**Using the information:**
1. Could you retype the Future of Europe text from "Who wants their" to "society of exhibitionists."?
2. According to the Future of Europe text, what can the other centers of power find out about us?

**Text:**
--- --- ---

Scenario 4. Smaller but stronger
Following the national bankruptcy and EU exist of (select one or more from the following: Portugal, Italy, Greece or Spain) and the virtual exit by the UK, a new union is created by France and Germany with Benelux annexed. This results is a more dynamic union with greater fiscal and social unification, although disagreements persist.

Scenario 5. Accidental winner
Serious US and Asian economic problems, most notably in China, result in the Euro replacing the US dollar and aspirant Yen as the international currency. This results in inward investment, economic growth and a fall in unemployment across the region. Long-standing disagreements and structural difficulties are forgotten.

3 thoughts on “The Future of Europe

  1. The Loss of Privacy

    “The strict surveillance that states once maintained over the activities of the citizenry have been shifted to other centers of power technically able (although not always legally) to find out to whom we have written, what we have bought, what trips we have taken, what our encyclopedic interests are, even our sexual preferences. The big problem facing a citizen’s private life is not hackers, which are no more frequent than the highwaymen who beset travelling merchants, but cookies and all those other technical marvels that make it possible to collect information about every one of us.

    If in Orwell’s novel Big Brother was an alegory for Stalin, the ‘little father’, the modern Big Brother watching us has no face and is not an individual, it is the global economy in its entirety. Like Foucault’s Power, it is not a recognisable entity but the combination of a series of power centers that accept the game, backing one another up reciprocally. The member of one center of power who spies on others making purchases in the supermarket will be spied on in turn when he pays his hotel bill with a credit card. When Power no longer has a face, it becomes invincible. Or at least difficult to control.

    Who wants their privacy defended? Those who have secret busines dealings, those who wish their personal correspondence to remain personal, those working on research that they do not yet wish to make public. We know all this perfectly well, but how many people call for this right? It seems to me that one of the great tragedies of mass society, of the press, television, and Internet, is the voluntary renunciation of privacy. The extreme expression of this renunciation is, at its pathalogical limit, exhibitionism. It strikes me as paradoxical that someone has to struggle for the defense of privacy in a society of exhibitionists.

    The fact is that the authorities who watch over our privacy need to defend not only those who wish to be defended but also those who no longer know how to defend themselves. It is precisely the behaviour of exhibitionists that tell us how much the assault on privacy has become -more than a crime- a social cancer. First and foremost, we should educate children to save them from the corrupting influence of their parents.

--- --- ---

**Extracted records:**

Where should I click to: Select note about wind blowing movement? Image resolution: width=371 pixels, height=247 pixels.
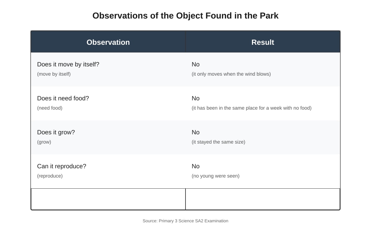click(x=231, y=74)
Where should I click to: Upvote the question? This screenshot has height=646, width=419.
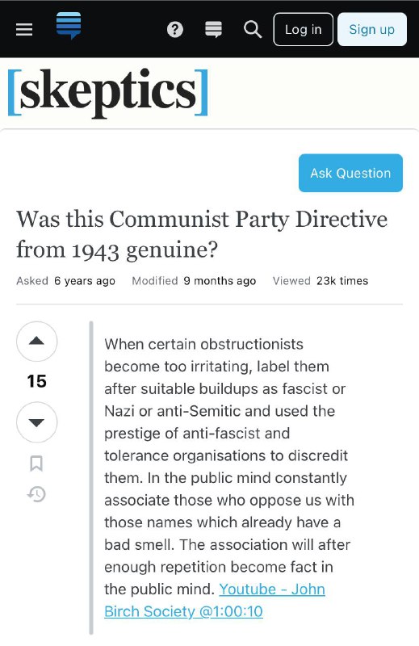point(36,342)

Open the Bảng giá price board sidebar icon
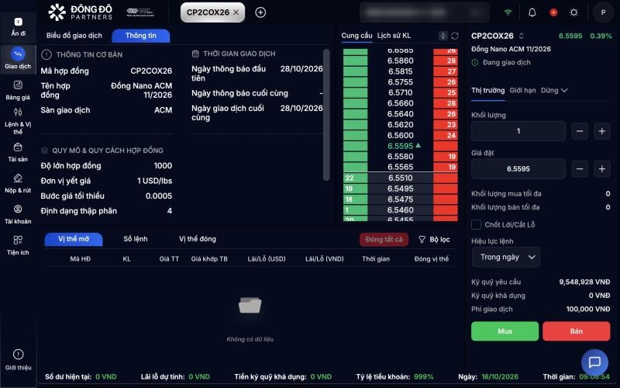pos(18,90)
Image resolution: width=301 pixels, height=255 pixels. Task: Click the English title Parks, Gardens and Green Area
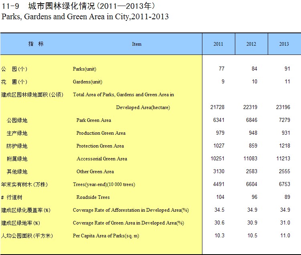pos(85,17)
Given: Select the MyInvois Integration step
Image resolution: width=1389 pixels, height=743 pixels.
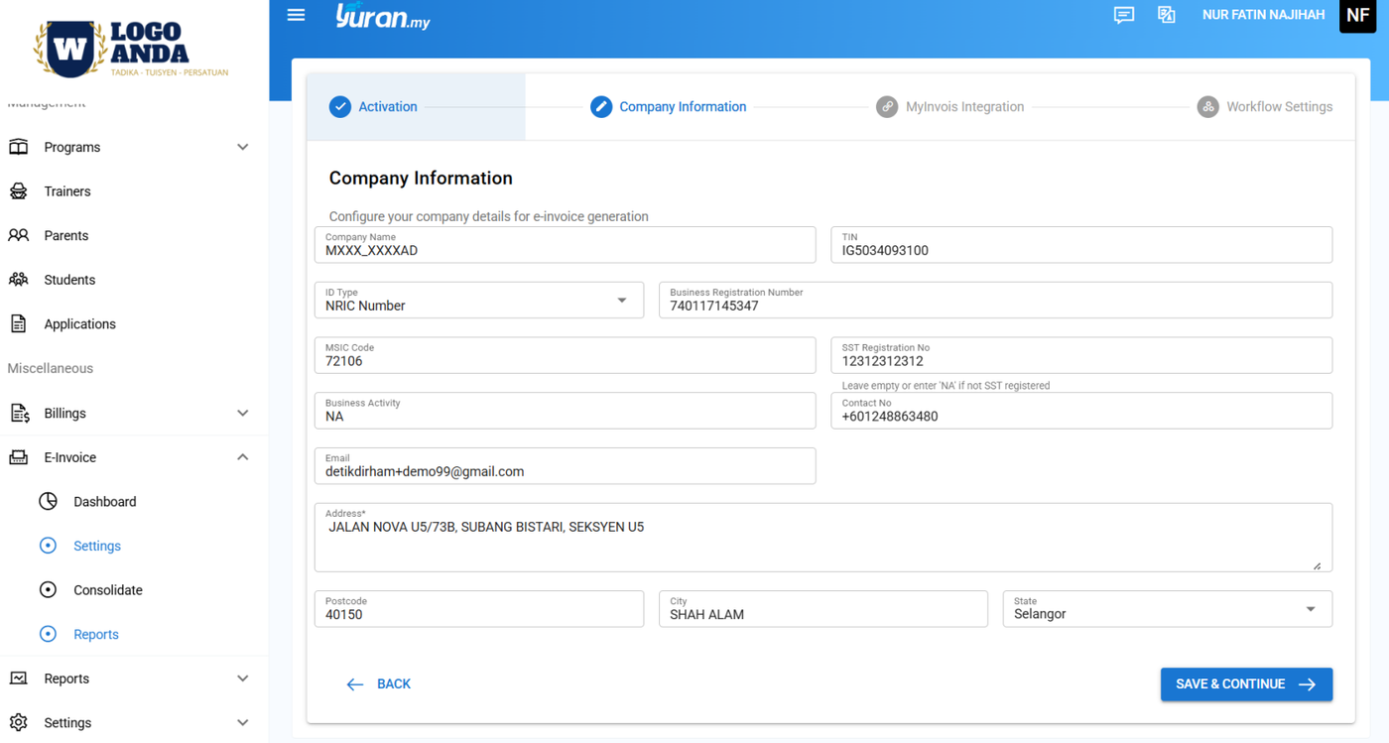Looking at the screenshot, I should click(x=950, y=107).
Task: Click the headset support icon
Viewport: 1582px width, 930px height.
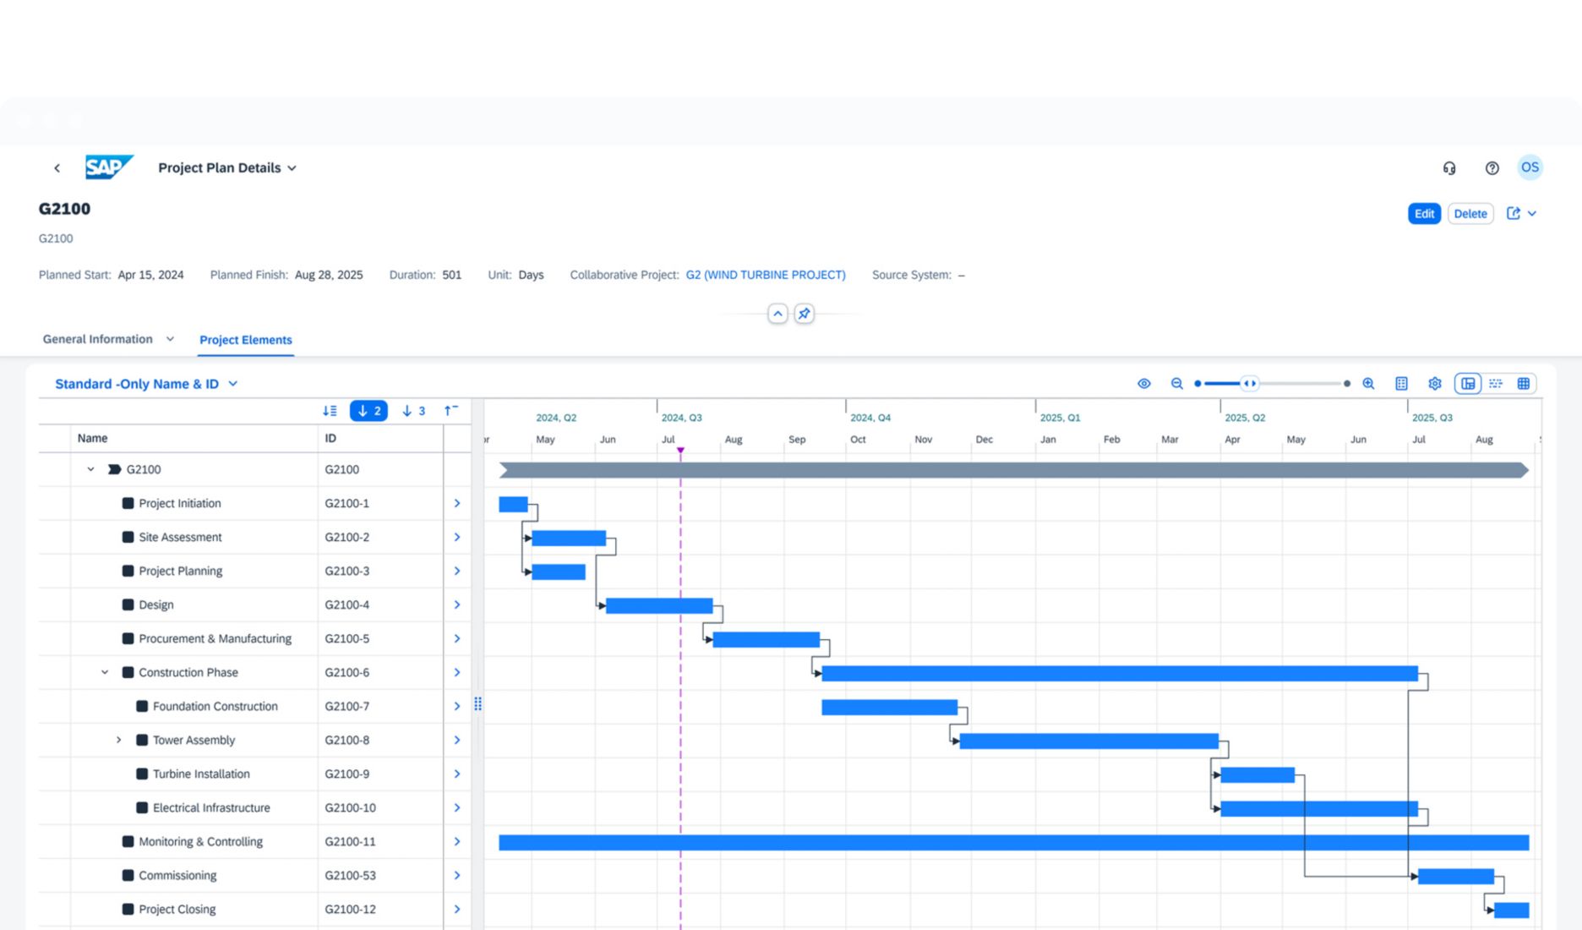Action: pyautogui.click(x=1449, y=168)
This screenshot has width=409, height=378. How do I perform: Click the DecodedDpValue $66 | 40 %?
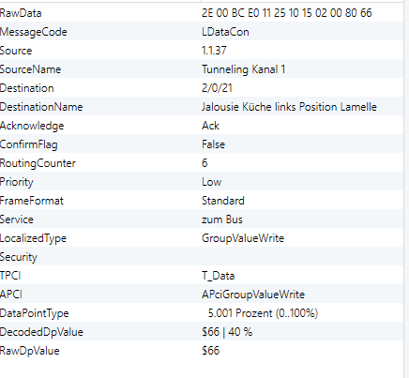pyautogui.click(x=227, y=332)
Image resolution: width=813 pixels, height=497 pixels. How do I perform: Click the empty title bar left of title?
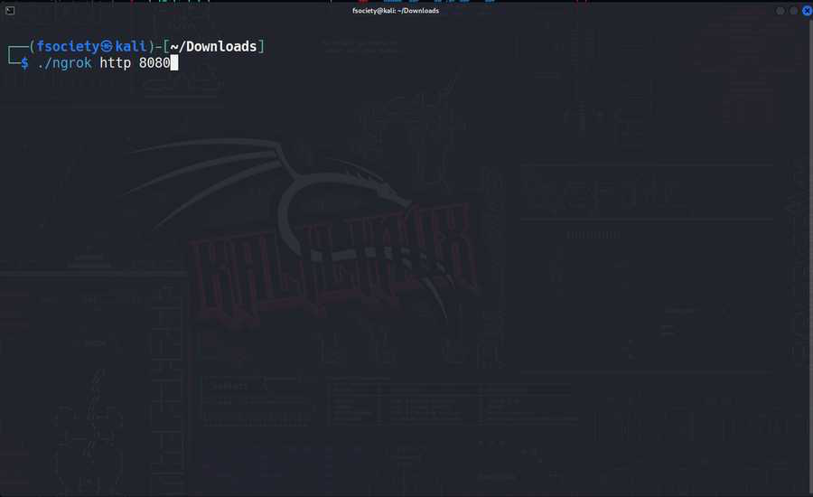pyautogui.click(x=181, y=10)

--- --- ---

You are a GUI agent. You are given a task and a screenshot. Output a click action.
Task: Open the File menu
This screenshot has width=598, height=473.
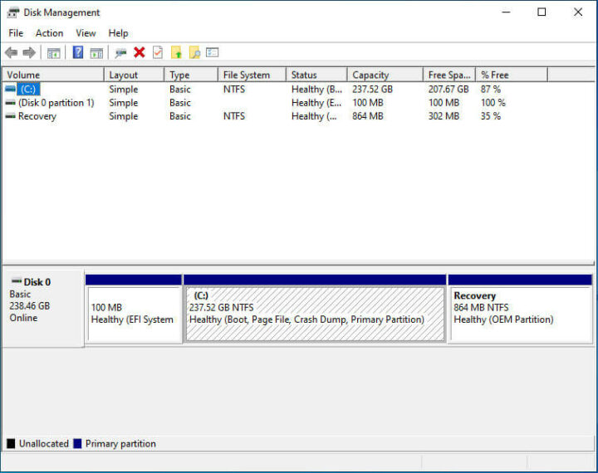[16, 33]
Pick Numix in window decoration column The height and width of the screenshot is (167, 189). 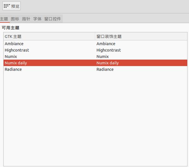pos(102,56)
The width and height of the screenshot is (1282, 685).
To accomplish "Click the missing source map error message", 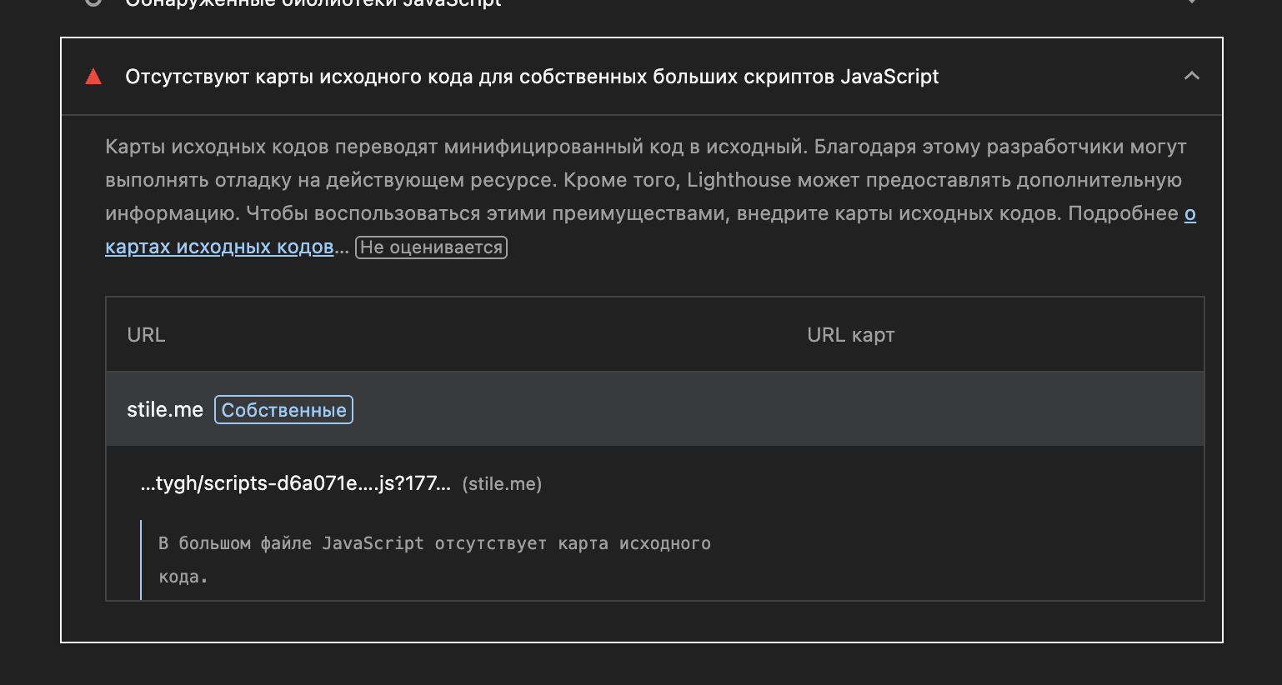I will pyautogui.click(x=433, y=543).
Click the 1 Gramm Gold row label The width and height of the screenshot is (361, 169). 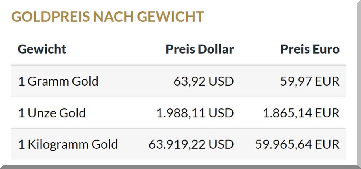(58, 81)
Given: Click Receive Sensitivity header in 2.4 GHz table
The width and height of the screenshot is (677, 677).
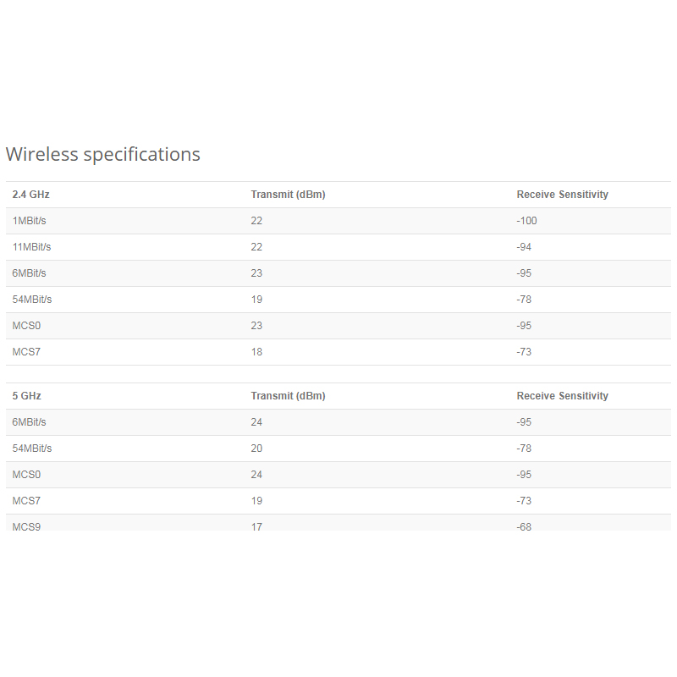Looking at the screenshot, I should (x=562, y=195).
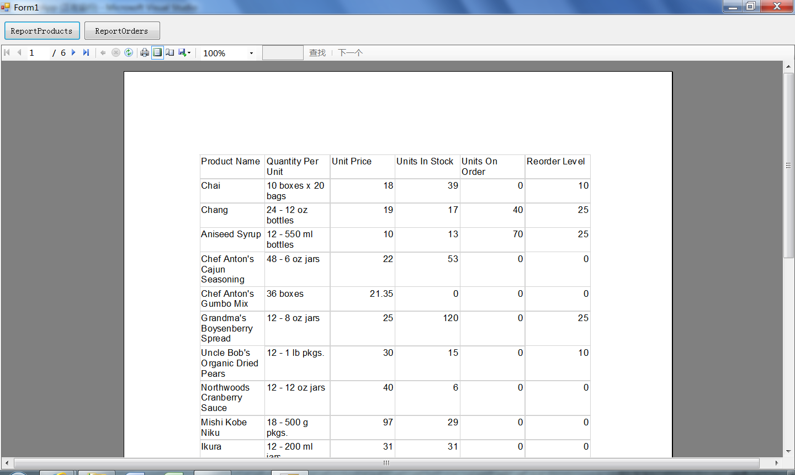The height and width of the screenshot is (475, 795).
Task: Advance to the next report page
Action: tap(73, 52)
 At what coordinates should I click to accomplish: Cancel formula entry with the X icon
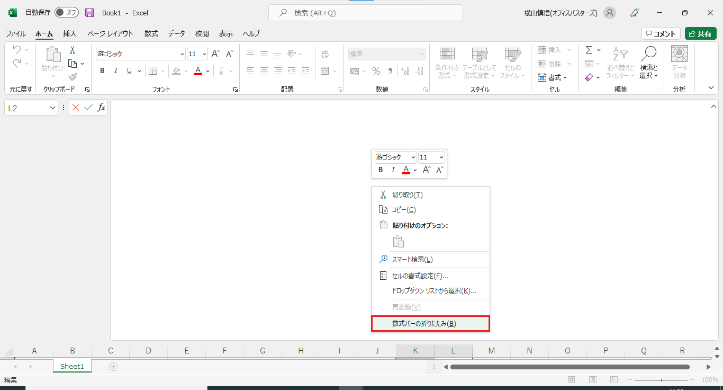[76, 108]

--- --- ---

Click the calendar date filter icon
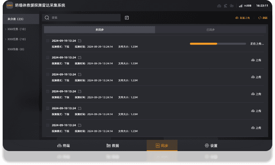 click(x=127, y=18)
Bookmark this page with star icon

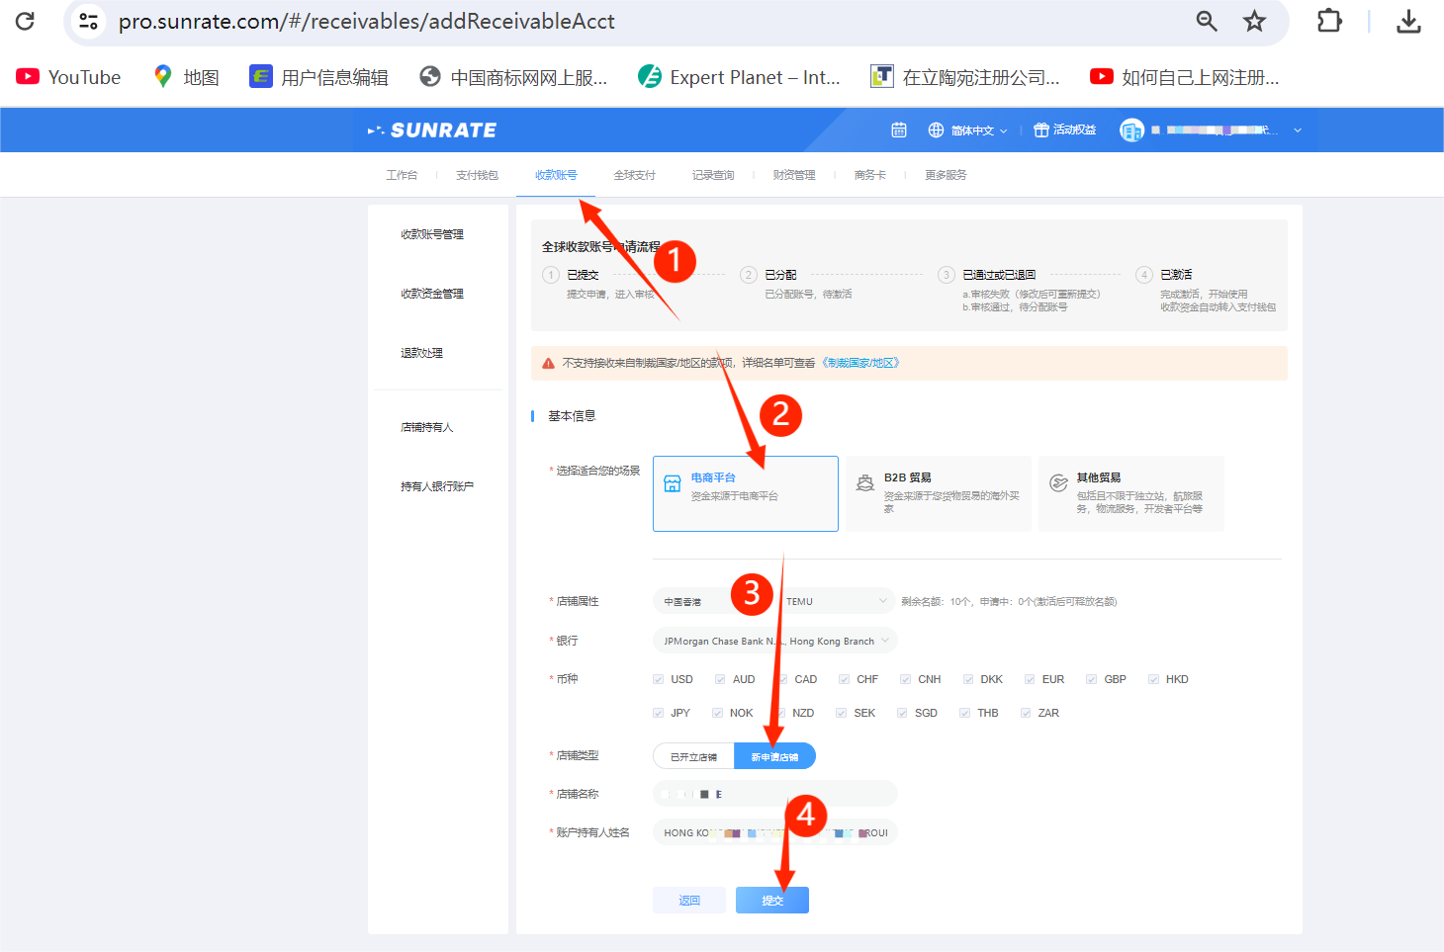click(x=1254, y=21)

--- --- ---

**Answers for the exercise:**
1.
Who wants their privacy defended? Those who have secret busines dealings, those who wish their personal correspondence to remain personal, those working on research that they do not yet wish to make public. We know all this perfectly well, but how many people call for this right? It seems to me that one of the great tragedies of mass society, of the press, television, and Internet, is the voluntary renunciation of privacy. The extreme expression of this renunciation is, at its pathalogical limit, exhibitionism. It strikes me as paradoxical that someone has to struggle for the defense of privacy in a society of exhibitionists.

2.
- to whom we have written
- what we have bought
- what trips we have taken
- what our encyclopedic interests are
- our sexual preferences